Le marché du cannabis sous la loupe

23.01.2020

Une équipe interdisciplinaire de chercheurs d’Addiction Suisse, de l’Ecole des Sciences Criminelles (UNIL) et d’Unisanté s’intéresse au marché des stupéfiants vaudois. Après l’héroïne et les stimulants, les travaux ont cette fois porté sur le cannabis. Son marché est le plus important parmi les stupéfiants mais le chiffre d’affaire reste inférieur à celui de la cocaïne. Le cannabis consommé provient de différentes sources avec une part importante d’importations et un rôle non-négligeable de la production domestique à petite échelle. On retrouve désormais sur le marché aussi des mélanges de cannabis illégal et de cannabis légal (CBD). Plus de la moitié du cannabis est consommé par les usagers intensifs qui sont moins de 10% des consommateurs.

 

Le plus gros mais pas le plus lucratif

Le cannabis représente un volume 4 à 7 fois supérieur à celui de tous les autres stupéfiants réunis. Pour le canton de Vaud, on estime que 3.5 à 5.1 tonnes de cannabis sont consommés chaque année, ce qui correspond à plus de 50’000 joints fumés chaque jour. Il faut y ajouter les saisies des polices vaudoises (183 kg) qui représentent 3.5% à 5% du volume total. Si l’on extrapole ce volume (3.7-5.3 tonnes) à l’ensemble de la Suisse, le marché helvétique pourrait être d’environ 40 à 60 tonnes, soit moins que les cent tonnes qui sont parfois évoqués.

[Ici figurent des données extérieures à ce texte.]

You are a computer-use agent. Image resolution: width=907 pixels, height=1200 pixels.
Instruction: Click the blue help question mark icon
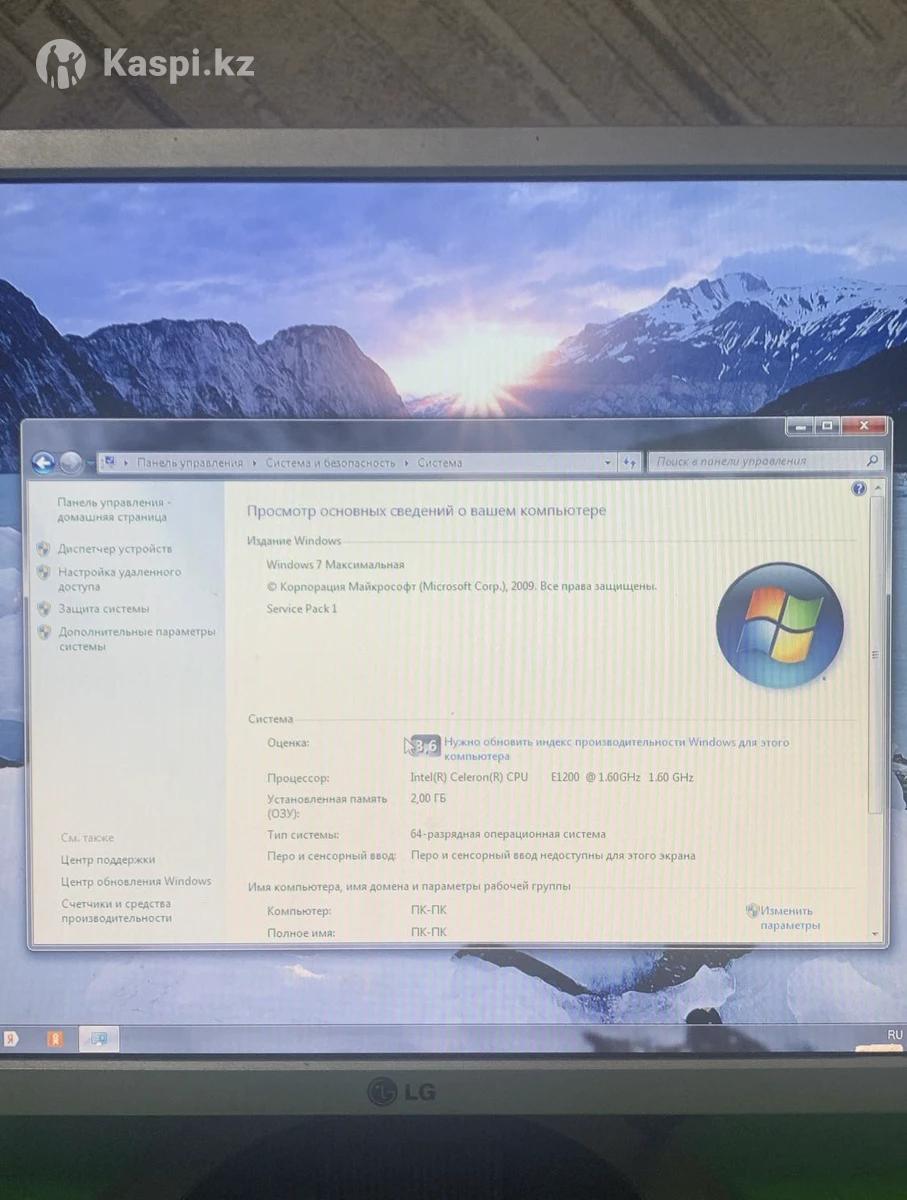(x=858, y=488)
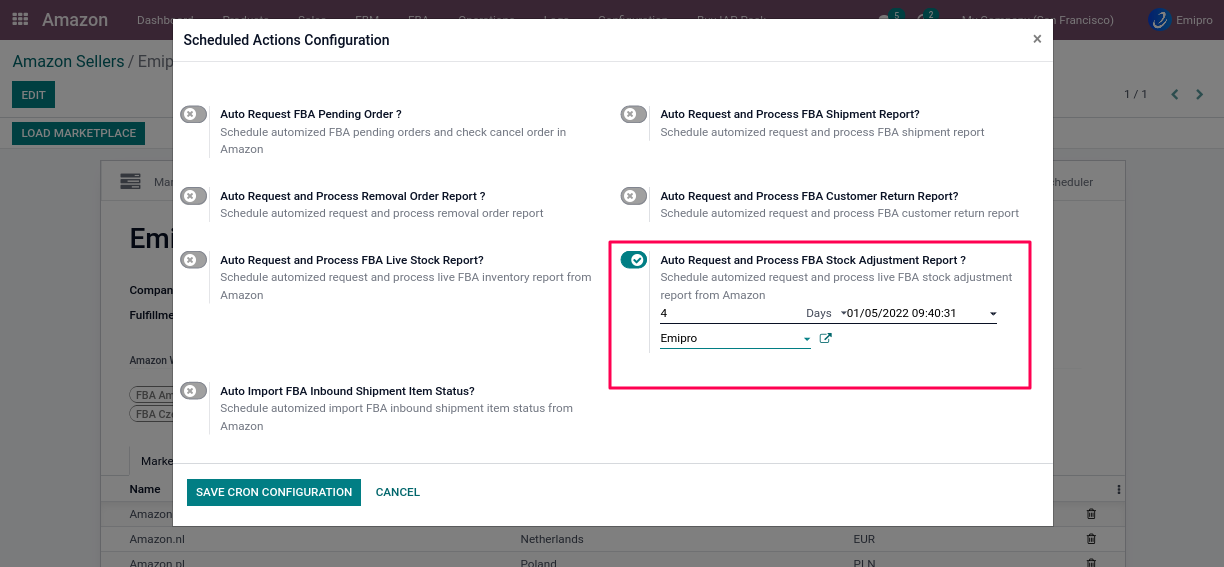This screenshot has width=1224, height=567.
Task: Click the Emipro user avatar
Action: 1159,20
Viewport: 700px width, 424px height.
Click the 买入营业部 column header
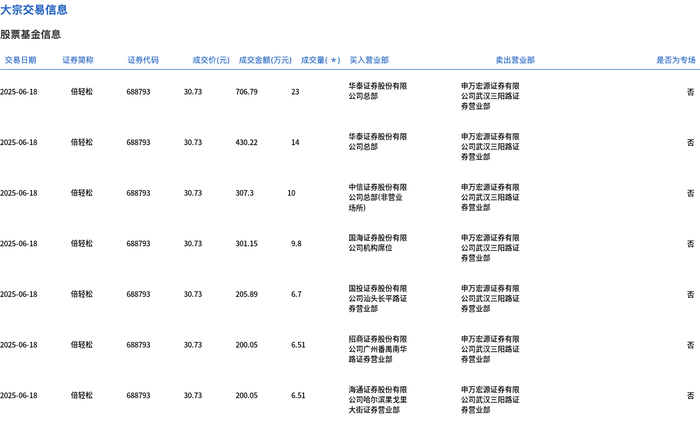pos(369,60)
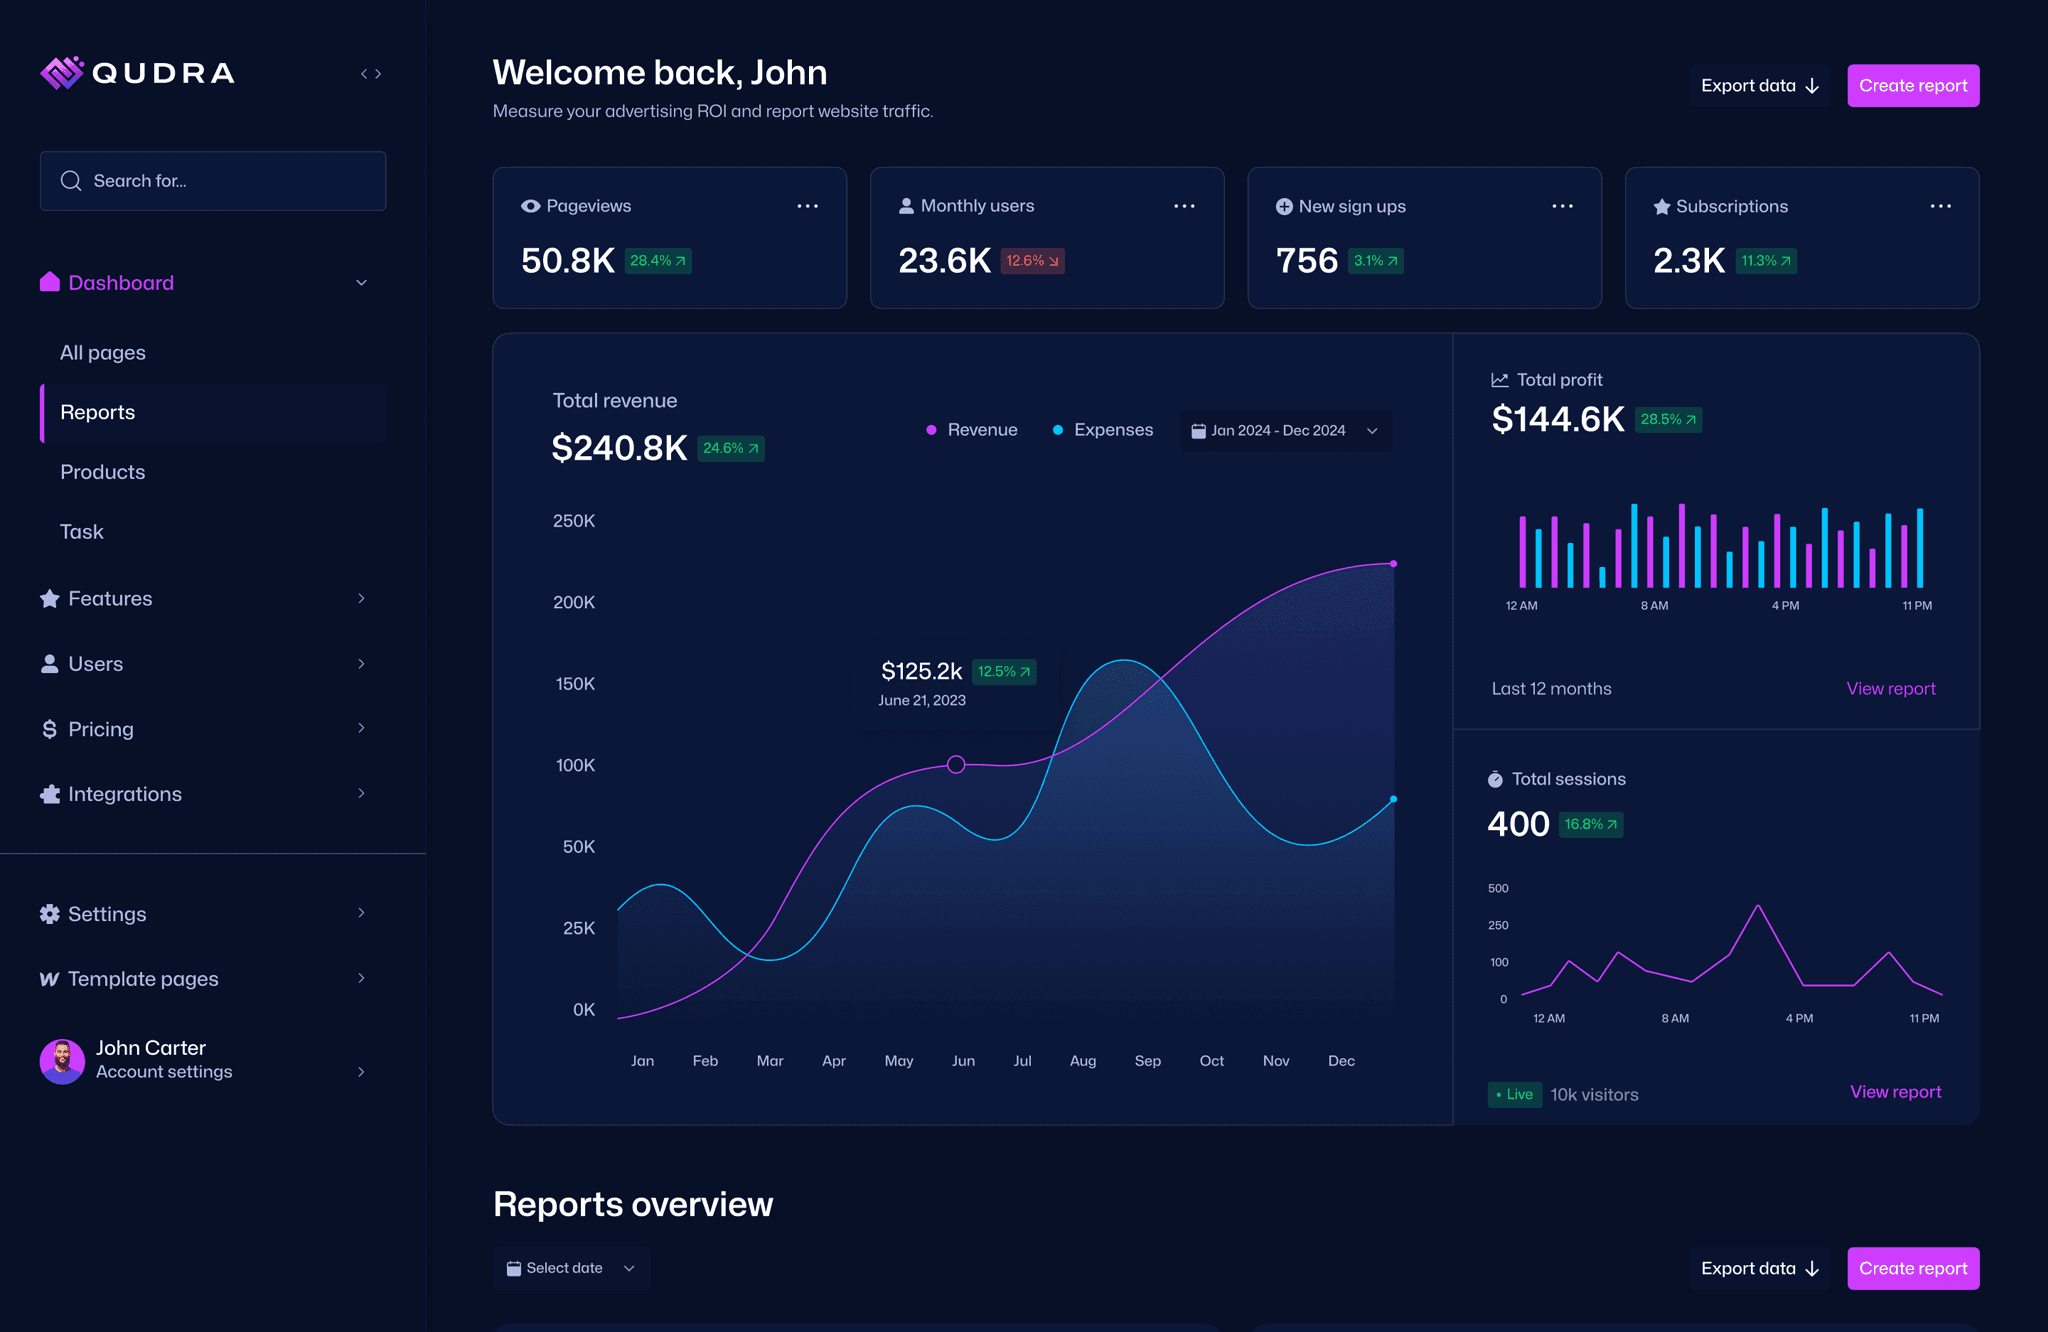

Le marché du cannabis devrait représenter un chiffre d’affaire d’environ 31.7 à 46.3 millions de francs par an dans le canton de Vaud pour des revenus de l’ordre de 20 à 30 millions de francs. Ces chiffres sont inférieurs à ceux du marché de la cocaïne mais nettement supérieurs à ceux des marchés de l’héroïne, de l’ecstasy ou des amphétamines.  Si l’on extrapole les estimations vaudoises à l’ensemble de la Suisse, le chiffre d’affaire du marché helvétique serait de 340 à 500 millions de francs pour des revenus de l’ordre de 220 à 325 millions de francs.

 

Rééquilibrage entre production domestique et importations

Jusqu’au milieu des années 1990, le cannabis existait principalement sous la forme de résine (haschisch) importée. Celle-ci a ensuite été remplacée par l’herbe (marijuana) produite localement avec souvent des variétés à fort taux de THC. Aujourd’hui, on observe une sorte de rééquilibrage. Sur la base des données disponibles, on estime que les importations (résine et herbe) sont désormais similaires en terme de volume à la production d’herbe locale, et que la résine occupe à nouveau une place non-négligeable (de l’ordre de 30% du marché), notamment parce qu’elle est consommée par les usagers intensifs et que son taux de THC a augmenté (28% en moyenne dans un échantillon de saisies). La petite production d’herbe locale (autoproduction) pourrait représenter environ un dixième du marché.

 

Nouveau: un mélange de cannabis illégal et légal

L’analyse de petites saisies de la police montre que l’on trouve désormais aussi sur le marché des mélanges de cannabis illégal à fort taux de THC coupé avec du cannabis légal (CBD) avec moins de 1% de THC. La chute des prix sur le marché du cannabis légal est sans doute l’une des raisons ayant contribué à l’apparition d’un tel produit.

 

Les protagonistes: du petit auto-producteur aux organisations criminelles

L’une des particularités du marché du cannabis est qu’il comprend des protagonistes très différents allant de celui qui cultive quelques plantes pour sa propre consommation jusqu’à des organisations criminelles nationales ou internationales, qui produisent ou importent des centaines de kilos et font parfois usage d’armes pour protéger leurs stocks. Entre deux, on trouve de petits importateurs de différents types et de différentes origines, des chanvriers ou encore des jardiniers amateurs. En l’état actuel des connaissances, il n’est pas possible d’estimer les parts de marché de chacune des catégories d’acteurs.
L’achat de cannabis se réalise souvent dans des cercles privés ou auprès de personnes connues qui consomment aussi, et qui se sont souvent engagées progressivement dans la vente parce qu’elles avaient un accès direct à une source d’approvisionnement. La vente de rue joue probablement un rôle assez négligeable dans ce marché, peut-être au profit de celle dans des lieux publics (bars, cafés).

 

Les gros consommateurs font tourner le marché

On estime que moins de 9% des usagers de cannabis font un usage intensif (20 jours ou plus par mois) de la substance. Cette petite fraction est responsable de la moitié du cannabis consommé dans le canton de Vaud et les dépenses mensuelles se montent à plusieurs centaines de francs par mois et par individu. Un autre groupe qui semble jouer un rôle important est celui des (ex-)usagers d’opioides qui consomment de multiples substances dont le cannabis. Ils ne représentent sans doute que 1-2% de l’ensemble des usagers de cannabis mais pourraient consommer environ 10% du volume total.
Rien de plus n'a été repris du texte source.